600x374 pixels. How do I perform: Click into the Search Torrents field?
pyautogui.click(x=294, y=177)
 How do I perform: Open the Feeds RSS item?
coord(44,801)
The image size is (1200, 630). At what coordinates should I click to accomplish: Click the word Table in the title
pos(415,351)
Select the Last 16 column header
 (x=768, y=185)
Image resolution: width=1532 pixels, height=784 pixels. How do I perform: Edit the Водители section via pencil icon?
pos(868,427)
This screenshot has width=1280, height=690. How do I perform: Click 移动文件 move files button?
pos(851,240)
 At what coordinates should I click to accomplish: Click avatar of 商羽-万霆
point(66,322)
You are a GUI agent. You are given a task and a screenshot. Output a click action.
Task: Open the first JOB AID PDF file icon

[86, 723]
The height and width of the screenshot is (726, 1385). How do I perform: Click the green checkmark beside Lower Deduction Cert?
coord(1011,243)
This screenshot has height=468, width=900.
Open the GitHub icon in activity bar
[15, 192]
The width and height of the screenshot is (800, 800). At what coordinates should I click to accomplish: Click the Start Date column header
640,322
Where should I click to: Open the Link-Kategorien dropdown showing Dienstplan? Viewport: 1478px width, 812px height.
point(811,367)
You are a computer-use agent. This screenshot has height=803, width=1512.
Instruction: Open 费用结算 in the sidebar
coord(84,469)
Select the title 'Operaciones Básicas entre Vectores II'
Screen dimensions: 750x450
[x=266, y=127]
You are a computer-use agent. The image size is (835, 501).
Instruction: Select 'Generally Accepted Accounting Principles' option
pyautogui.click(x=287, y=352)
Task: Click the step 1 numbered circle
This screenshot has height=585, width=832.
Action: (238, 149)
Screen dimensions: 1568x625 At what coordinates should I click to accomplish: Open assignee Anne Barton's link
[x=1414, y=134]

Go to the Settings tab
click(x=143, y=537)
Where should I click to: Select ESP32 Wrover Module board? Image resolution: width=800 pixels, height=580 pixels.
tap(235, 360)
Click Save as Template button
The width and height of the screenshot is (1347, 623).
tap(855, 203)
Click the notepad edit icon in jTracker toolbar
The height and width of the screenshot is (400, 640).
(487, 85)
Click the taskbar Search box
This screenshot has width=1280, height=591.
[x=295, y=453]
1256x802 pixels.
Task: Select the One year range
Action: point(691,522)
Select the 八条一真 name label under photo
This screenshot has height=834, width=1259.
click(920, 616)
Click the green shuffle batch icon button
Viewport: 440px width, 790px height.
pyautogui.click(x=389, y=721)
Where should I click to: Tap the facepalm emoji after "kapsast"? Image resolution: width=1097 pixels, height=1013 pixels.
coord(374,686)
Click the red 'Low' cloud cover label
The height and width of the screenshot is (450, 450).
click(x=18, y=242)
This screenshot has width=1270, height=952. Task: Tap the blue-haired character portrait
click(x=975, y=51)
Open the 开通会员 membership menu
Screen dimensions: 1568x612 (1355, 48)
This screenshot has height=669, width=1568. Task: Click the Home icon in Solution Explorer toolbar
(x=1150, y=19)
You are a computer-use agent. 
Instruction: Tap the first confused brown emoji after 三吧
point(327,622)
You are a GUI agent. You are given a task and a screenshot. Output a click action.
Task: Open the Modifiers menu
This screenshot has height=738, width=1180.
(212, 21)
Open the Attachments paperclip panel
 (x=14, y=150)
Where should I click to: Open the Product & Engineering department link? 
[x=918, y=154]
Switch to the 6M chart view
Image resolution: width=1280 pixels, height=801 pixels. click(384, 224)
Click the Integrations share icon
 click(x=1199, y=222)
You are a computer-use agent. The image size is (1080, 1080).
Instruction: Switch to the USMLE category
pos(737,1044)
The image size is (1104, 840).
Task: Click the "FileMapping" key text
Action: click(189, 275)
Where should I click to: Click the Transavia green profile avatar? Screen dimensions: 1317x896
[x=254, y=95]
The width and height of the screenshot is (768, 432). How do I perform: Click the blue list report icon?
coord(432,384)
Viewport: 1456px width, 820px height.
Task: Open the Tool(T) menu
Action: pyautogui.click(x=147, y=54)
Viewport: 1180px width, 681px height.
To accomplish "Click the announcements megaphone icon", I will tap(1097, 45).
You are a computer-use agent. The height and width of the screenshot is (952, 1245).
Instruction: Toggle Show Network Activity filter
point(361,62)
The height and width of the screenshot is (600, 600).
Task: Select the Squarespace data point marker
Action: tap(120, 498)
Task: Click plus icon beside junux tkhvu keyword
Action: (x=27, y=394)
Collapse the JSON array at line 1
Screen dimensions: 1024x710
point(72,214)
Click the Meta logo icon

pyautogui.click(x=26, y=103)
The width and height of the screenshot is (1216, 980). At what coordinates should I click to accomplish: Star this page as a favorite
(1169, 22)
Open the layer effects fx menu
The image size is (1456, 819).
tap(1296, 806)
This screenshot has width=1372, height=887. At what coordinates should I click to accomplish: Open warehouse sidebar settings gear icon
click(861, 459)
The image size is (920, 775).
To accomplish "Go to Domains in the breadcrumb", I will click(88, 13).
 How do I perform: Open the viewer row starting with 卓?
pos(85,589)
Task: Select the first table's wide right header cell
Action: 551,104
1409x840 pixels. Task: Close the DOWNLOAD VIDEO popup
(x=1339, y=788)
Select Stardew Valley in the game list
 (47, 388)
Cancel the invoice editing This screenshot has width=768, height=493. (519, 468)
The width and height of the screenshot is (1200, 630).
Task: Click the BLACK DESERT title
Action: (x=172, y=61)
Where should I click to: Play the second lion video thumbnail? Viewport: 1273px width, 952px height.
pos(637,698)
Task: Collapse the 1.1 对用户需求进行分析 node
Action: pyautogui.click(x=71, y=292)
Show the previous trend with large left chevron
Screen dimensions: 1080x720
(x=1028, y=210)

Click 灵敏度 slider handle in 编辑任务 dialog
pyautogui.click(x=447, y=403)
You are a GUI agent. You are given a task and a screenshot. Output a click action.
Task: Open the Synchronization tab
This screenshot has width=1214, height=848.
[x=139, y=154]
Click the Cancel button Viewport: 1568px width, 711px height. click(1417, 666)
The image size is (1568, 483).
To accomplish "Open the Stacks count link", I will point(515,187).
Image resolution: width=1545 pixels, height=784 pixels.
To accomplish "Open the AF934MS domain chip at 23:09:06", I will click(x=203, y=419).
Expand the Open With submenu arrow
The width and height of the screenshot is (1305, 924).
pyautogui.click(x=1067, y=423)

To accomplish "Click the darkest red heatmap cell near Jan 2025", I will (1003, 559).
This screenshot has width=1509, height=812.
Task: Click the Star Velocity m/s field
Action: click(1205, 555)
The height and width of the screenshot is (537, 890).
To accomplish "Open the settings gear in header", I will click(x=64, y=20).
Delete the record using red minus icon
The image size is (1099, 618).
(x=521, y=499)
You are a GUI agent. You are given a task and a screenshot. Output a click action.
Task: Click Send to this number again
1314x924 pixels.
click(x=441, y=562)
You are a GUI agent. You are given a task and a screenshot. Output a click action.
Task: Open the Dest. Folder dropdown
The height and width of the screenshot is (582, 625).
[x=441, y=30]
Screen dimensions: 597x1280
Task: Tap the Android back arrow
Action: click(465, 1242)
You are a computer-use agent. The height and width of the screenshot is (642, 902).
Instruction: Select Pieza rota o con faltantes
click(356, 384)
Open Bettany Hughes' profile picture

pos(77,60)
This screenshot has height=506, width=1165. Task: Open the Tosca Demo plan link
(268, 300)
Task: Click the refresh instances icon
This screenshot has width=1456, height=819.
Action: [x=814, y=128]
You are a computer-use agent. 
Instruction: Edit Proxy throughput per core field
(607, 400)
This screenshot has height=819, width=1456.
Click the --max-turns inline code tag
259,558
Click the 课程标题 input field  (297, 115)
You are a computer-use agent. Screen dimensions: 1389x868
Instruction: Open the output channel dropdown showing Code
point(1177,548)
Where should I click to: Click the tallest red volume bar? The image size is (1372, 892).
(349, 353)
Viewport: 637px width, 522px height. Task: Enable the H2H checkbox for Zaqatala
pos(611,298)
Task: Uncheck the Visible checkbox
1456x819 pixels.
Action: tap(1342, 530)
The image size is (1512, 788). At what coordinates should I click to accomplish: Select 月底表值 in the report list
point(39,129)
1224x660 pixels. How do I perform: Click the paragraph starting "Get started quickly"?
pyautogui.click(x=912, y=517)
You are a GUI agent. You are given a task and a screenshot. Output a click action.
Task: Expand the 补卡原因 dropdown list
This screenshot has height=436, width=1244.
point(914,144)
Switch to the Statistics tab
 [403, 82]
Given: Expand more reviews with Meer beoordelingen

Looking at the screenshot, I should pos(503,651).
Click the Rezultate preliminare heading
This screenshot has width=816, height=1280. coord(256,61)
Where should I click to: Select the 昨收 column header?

....

• Task details: Please switch "Viewport" to "Display" wherever it occurs in the lines, beginning at the line that has "Select Stardew Valley in the game list" and stopping after the one that has "will click(x=64, y=20).". Return only those lines, with everything else in them unchanged.

• Exercise answer:
Select Stardew Valley in the game list
 (47, 388)
Cancel the invoice editing This screenshot has width=768, height=493. (519, 468)
The width and height of the screenshot is (1200, 630).
Task: Click the BLACK DESERT title
Action: (x=172, y=61)
Where should I click to: Play the second lion video thumbnail? Display: 1273px width, 952px height.
pos(637,698)
Task: Collapse the 1.1 对用户需求进行分析 node
Action: pyautogui.click(x=71, y=292)
Show the previous trend with large left chevron
Screen dimensions: 1080x720
(x=1028, y=210)

Click 灵敏度 slider handle in 编辑任务 dialog
pyautogui.click(x=447, y=403)
You are a GUI agent. You are given a task and a screenshot. Output a click action.
Task: Open the Synchronization tab
This screenshot has width=1214, height=848.
[x=139, y=154]
Click the Cancel button Display: 1568px width, 711px height. click(1417, 666)
The image size is (1568, 483).
To accomplish "Open the Stacks count link", I will point(515,187).
Image resolution: width=1545 pixels, height=784 pixels.
To accomplish "Open the AF934MS domain chip at 23:09:06", I will click(x=203, y=419).
Expand the Open With submenu arrow
The width and height of the screenshot is (1305, 924).
pyautogui.click(x=1067, y=423)

To accomplish "Click the darkest red heatmap cell near Jan 2025", I will (1003, 559).
This screenshot has width=1509, height=812.
Task: Click the Star Velocity m/s field
Action: click(1205, 555)
The height and width of the screenshot is (537, 890).
To accomplish "Open the settings gear in header", I will click(x=64, y=20).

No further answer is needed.